The best contemporary star-atlas is Upton’s, but a quicker working knowledge of the constellations can be obtained by the use of a small revolving planisphere, such as is sold for a quarter at the new Hayden Planetarium in New York.

This one is from the Hayden in the 1950s, but they had looked much the same a decade or so earlier…

S.T. Joshi notes in I Am Providence…

Lovecraft bought two 25¢ planispheres [at the Hayden] and charitably gave them to [Belknap] Long and Donald Wandrei, so that they would make fewer mistakes in citing the constellations in their stories.

Finally here is the first scientific director of the Hayden Planetarium, Dr. Clyde Fisher. He was also the put-upon general manager for the first two years, but then a professional house manager was brought in and he was given the happier job of Curator of Astronomy. His portrait has since taken on a most Lovecraftian cast. Seemingly through natural decay in the archives, rather than the creeping invasion of cosmic outer entities, but you never know…


Further reading:

* “The Man Who Plays God”, a 1950 Mechanix Illustrated profile of the pioneering artist and designer Walter Favreau who masterminded the creative and presentational aspects of the Hayden Planetarium, including designing the sky-shows.

^^^^^^^^

REQUIREMENT
Answer these questions from the passage on the Hayden Planetarium:
1. What was the price of a small revolving planisphere at the Hayden?
2. Who received the two planispheres Lovecraft bought there?
3. What job was Dr. Clyde Fisher given once a professional house manager was brought in?

SOURCE EXCERPT
^^^^^^^^

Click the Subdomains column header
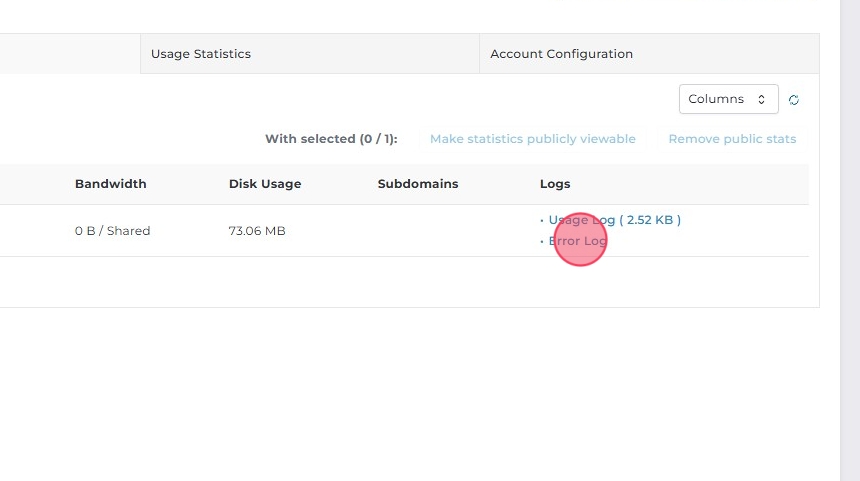The image size is (860, 481). [417, 184]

^^^^^^^^

ANSWER FOR THE TASK
1. A quarter (25¢).
2. Belknap Long and Donald Wandrei.
3. Curator of Astronomy.